***** Textauszug

Wer hat Angst vor der eigenen Wirkung?
oder
Das gedämpfte Lachen

1) Untrügliche Symptome

,,Amerikaner pflegen sich bei Grippe Umschläge mit heißem Schwedenpunsch zu machen; Italiener halten den rechten Arm längere Zeit in gestreckter Richtung in die Höhe; Franzosen ignorieren die Grippe so, wie sie den Winter ignorieren, und die Wiener machen ein Feuilleton aus dem jeweiligen Krankheitsfall. Wir Deutsche aber behandeln die Sache methodisch: Wir legen uns erst ins Bett, bekommen dann die Grippe und stehen nur auf, wenn wir wirklich hohes Fiber haben: dann müssen wir dringend in die Stadt, um etwas zu erledigen.“
Kurt Tucholsky, ,,Rezepte gegen Grippe“, 1931.

Die geschäftssüchtige Gesellschaft kommt gar nicht mehr raus aus der schweren Verschnupfung - immer zieht's irgendwo her.
Die Betroffenen suchen Rat: Weder scheint richtig, die Decke über den Kopf zu ziehen, noch erkältet im Regen herum zu laufen.
Fern ab strenger Maßregeln gilt (in Hamburg): Die passende Kleidung für das jeweilige Wetter ist erforderlich. Und die Erhöhung der Abwehrkräfte hilft gegen unausgesetzte Attacken.

2) Wahrheit heilt

,,Wer die Krisis nicht fühlt, nicht mit dem eigenen Wesen daran teil hat, der lebt nicht. Wer sie zwar fühlt, aber sich rein konservativ dagegen verstockt und sich vergrämt ans Alte klammert, schließt sich gleichfalls vom Leben aus. Der Wahrheit ins Gesicht sehen zu können, dieser Mut ist die erste Bedingnis des Lebens; denn Wahrheit und Leben sind zu sehr ein und dasselbe, als daß ein Leben außerhalb der Wahrheit überhaupt denkbar wäre.“
Thomas Mann, ,,Ansprache an die Jugend“, 1931.
Vortrag zur 400-Jahr-Feier des Katharineums zu Lübeck.

Die größte unproduktive Anstrengung besteht darin, die Realität der eigenen Verantwortung für eine humane Entwicklung der Menschheit zu leugnen. Das vermeintlich Kleine hat große Bedeutung für die Allgemeinheit respektive das eigene Befinden - so oder so.

**********
***** Extrahierte Daten

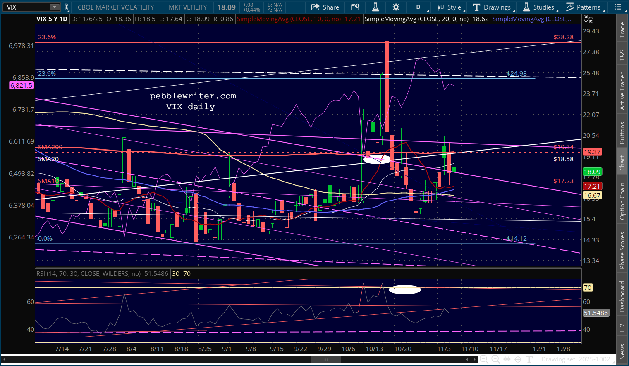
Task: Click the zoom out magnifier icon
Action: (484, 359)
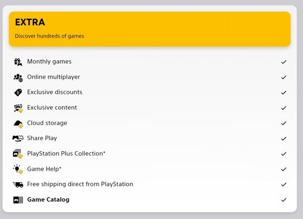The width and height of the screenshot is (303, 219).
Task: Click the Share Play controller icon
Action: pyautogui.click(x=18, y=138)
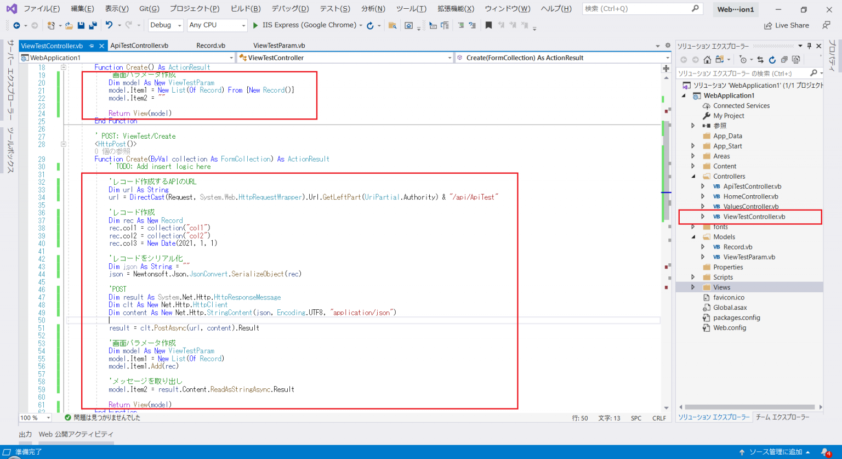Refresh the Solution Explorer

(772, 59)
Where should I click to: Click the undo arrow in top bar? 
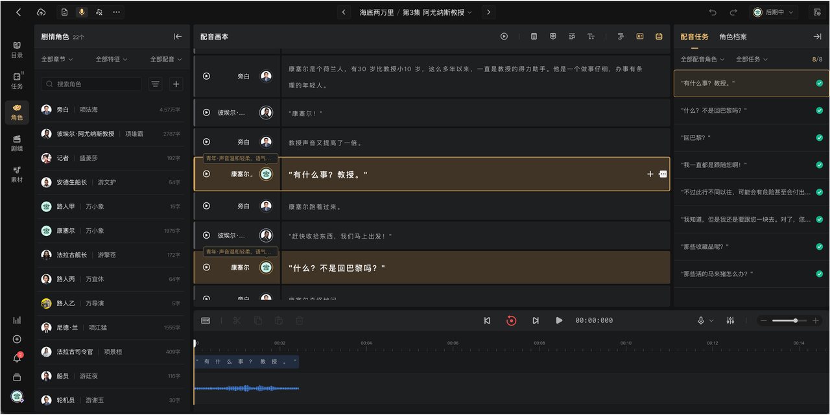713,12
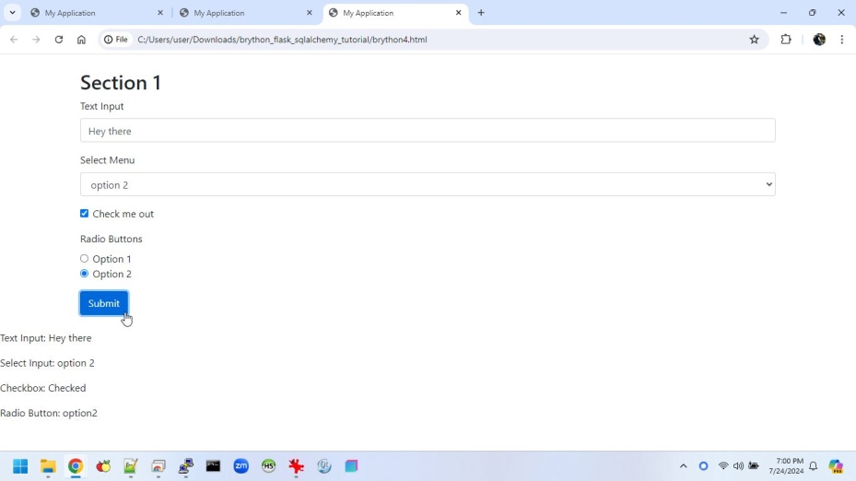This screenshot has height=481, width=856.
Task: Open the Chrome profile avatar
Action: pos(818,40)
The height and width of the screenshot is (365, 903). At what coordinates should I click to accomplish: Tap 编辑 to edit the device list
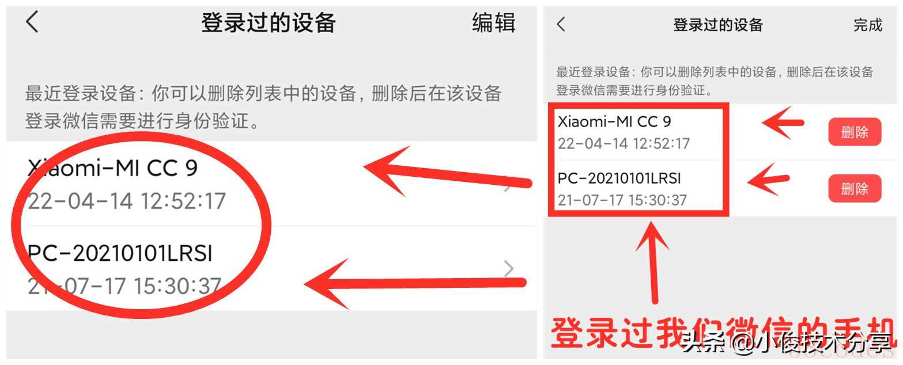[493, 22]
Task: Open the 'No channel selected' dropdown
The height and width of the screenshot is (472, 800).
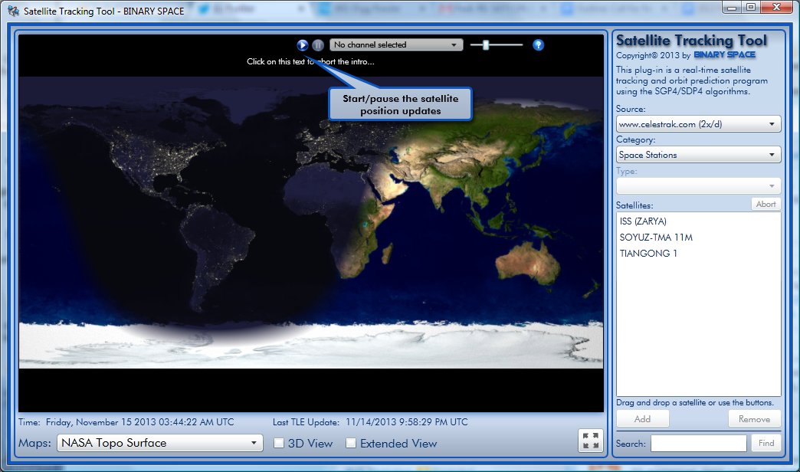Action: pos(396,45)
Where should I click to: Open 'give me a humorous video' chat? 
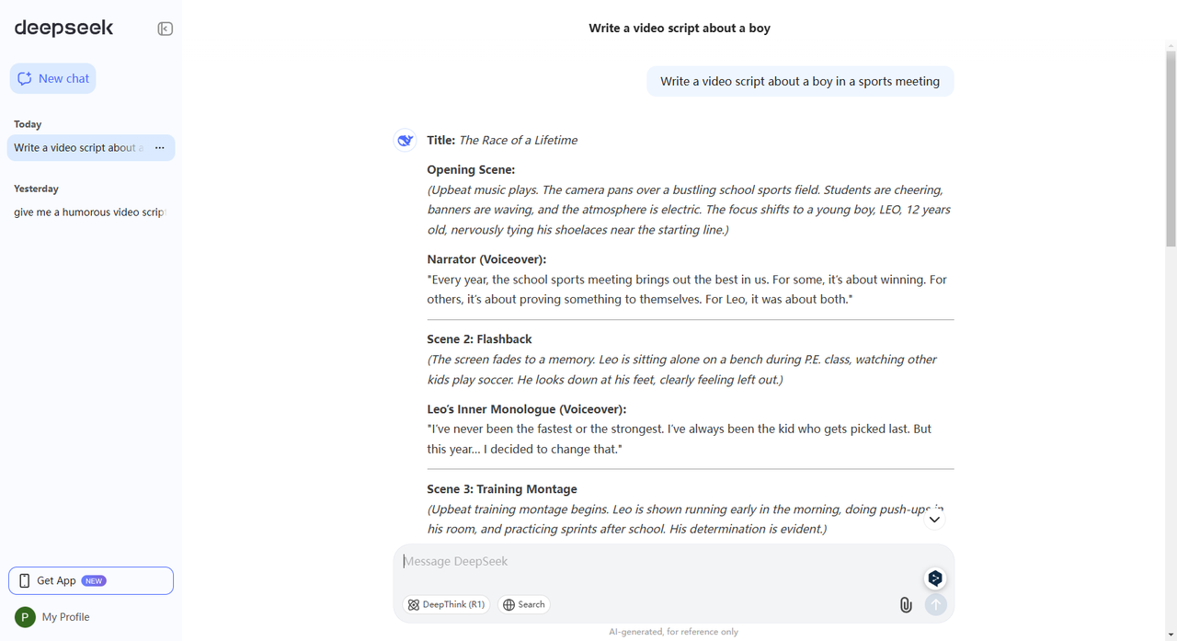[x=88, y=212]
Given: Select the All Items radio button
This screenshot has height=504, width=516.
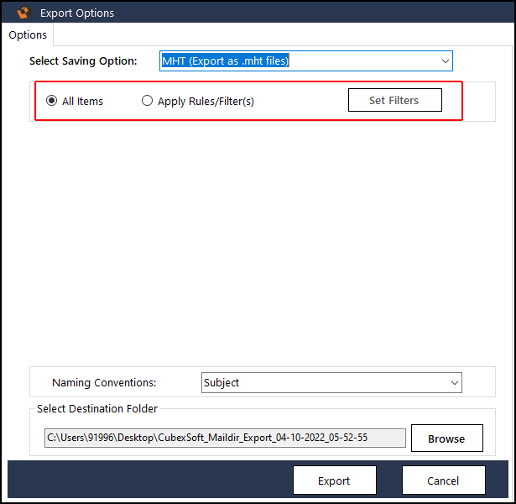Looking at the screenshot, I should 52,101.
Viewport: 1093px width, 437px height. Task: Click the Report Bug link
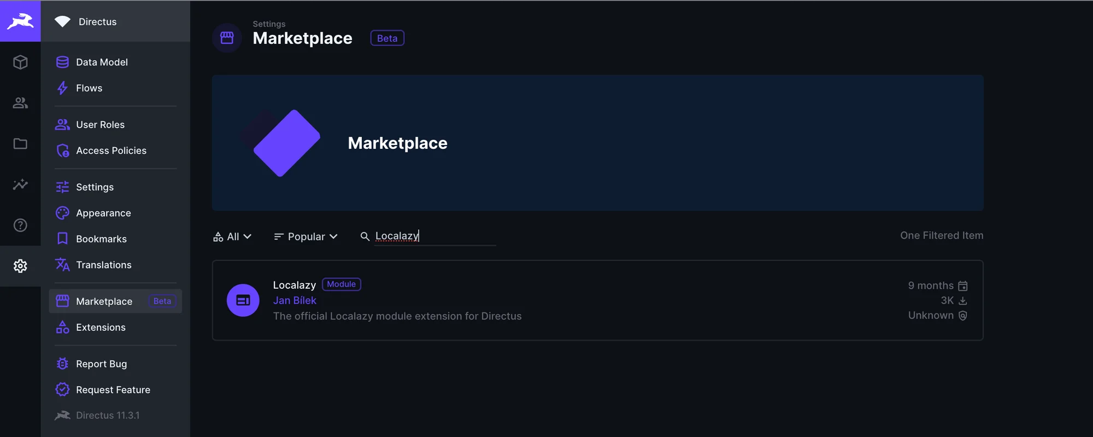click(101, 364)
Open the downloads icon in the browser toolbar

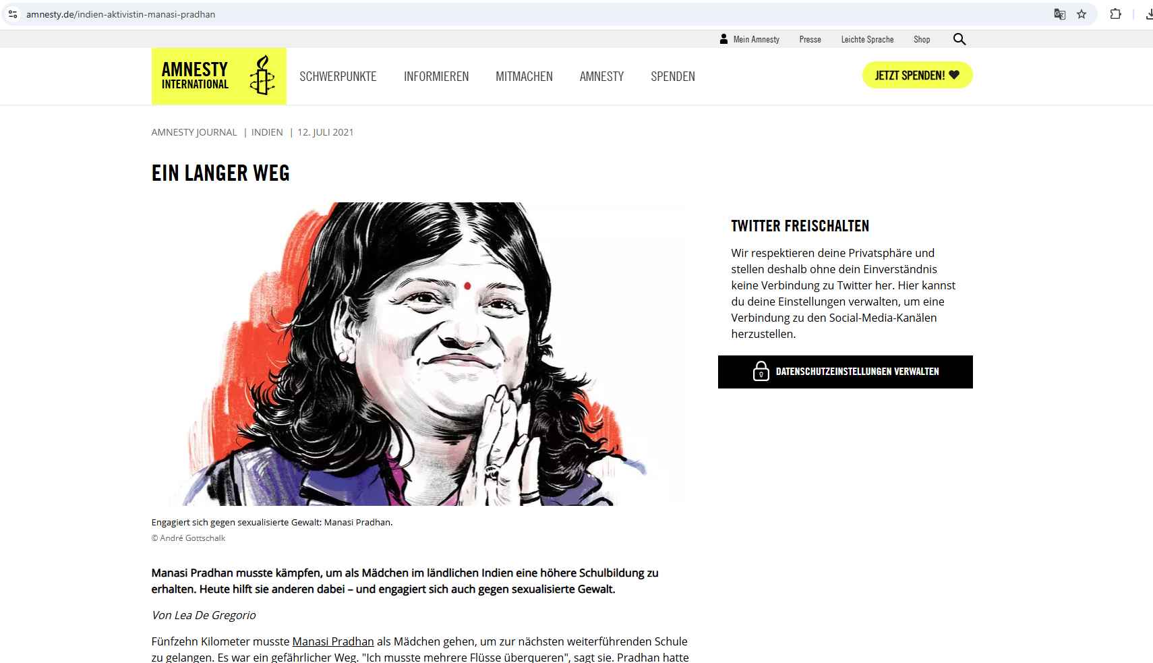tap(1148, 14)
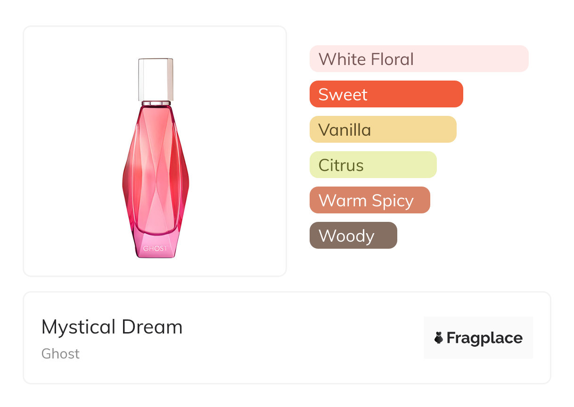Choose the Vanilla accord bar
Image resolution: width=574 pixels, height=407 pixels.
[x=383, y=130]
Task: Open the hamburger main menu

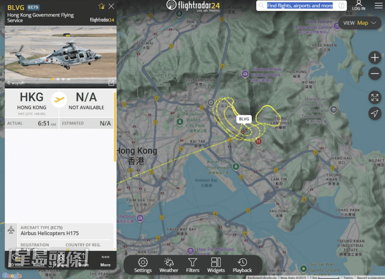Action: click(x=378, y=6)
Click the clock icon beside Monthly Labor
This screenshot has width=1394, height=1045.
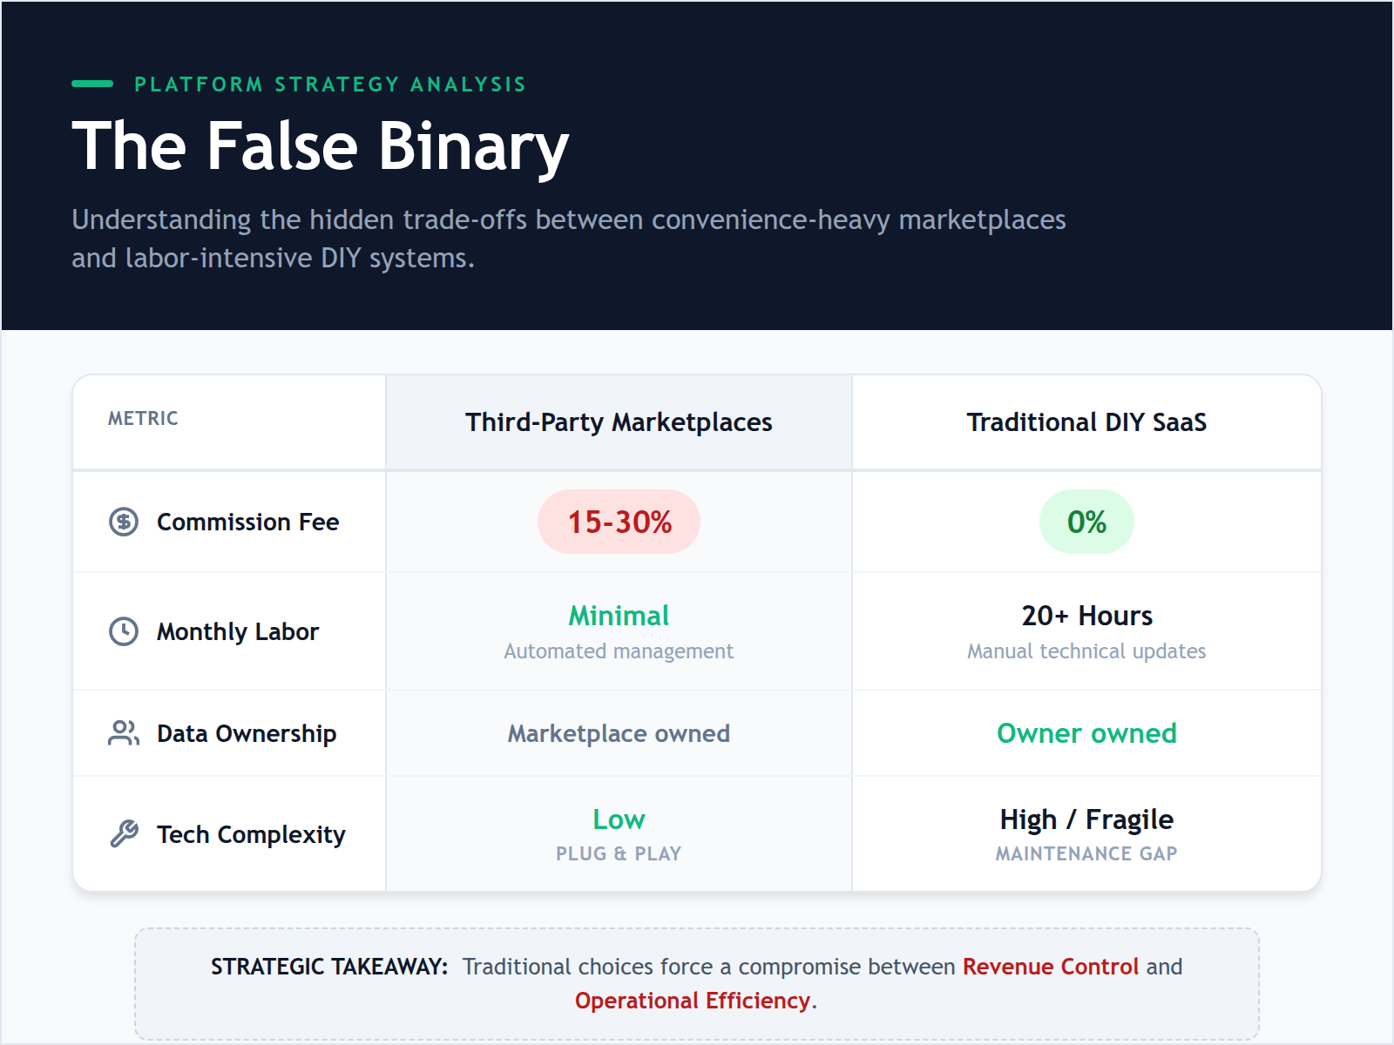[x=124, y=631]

**********

Aufgabe 1
Fasse den Absatz im Textauszug, der mit „Die geschäftssüchtige Gesellschaft“ beginnt, als Stichpunktliste zusammen und erhalte dabei seine wesentlichen Aussagen.
Aufgabe 2
Schreibe den Textauszug über Krise, Wahrheit und Verantwortung im Anschluss an seinen letzten Satz weiter.

Antwort 1
- Die geschäftssüchtige Gesellschaft wird ihre schwere Verschnupfung nicht los, weil es immer irgendwo zieht.
- Die Betroffenen suchen Rat: Weder die Decke über den Kopf zu ziehen noch erkältet im Regen herumzulaufen scheint richtig.
- In Hamburg gilt abseits strenger Regeln: Man braucht die passende Kleidung für das jeweilige Wetter.
- Gestärkte Abwehrkräfte helfen gegen die ständigen Attacken.

Antwort 2
3) Richtung und Charakter der Unternehmungen

,,>>Die Kunst ist sittlich, sofern sie weckt. Aber wie, wenn sie das Gegenteil tut? Wenn sie betäubt, einschläfert, der Aktivität und dem Fortschritt entgegenarbeitet? Auch das kann die Musik, auch auf die Wirkung der Opiate versteht sie sich aus dem Grunde. Eine teuflische Wirkung, meine Herren! Das Opiat ist vom Teufel, denn es schafft Dumpfsinn, Beharrung, Untätigkeit, knechtischen Stillstand... . Es ist etwas Bedenkliches um die Musik, meine Herren. Ich bleibe dabei, das sie zweideutigen Wesens ist. Ich gehe nicht zu weit, wenn ich sie für politisch verdächtig erkläre.<<“
Thomas Mann, Der Zauberberg, ,,Politisch Verdächtig!“, 1924. Rede von Ludovico Settembrini an Hans Castorp und Joachim Ziemsen während der Sonntagsmusik im Sanatorium ,Haus Berghof'.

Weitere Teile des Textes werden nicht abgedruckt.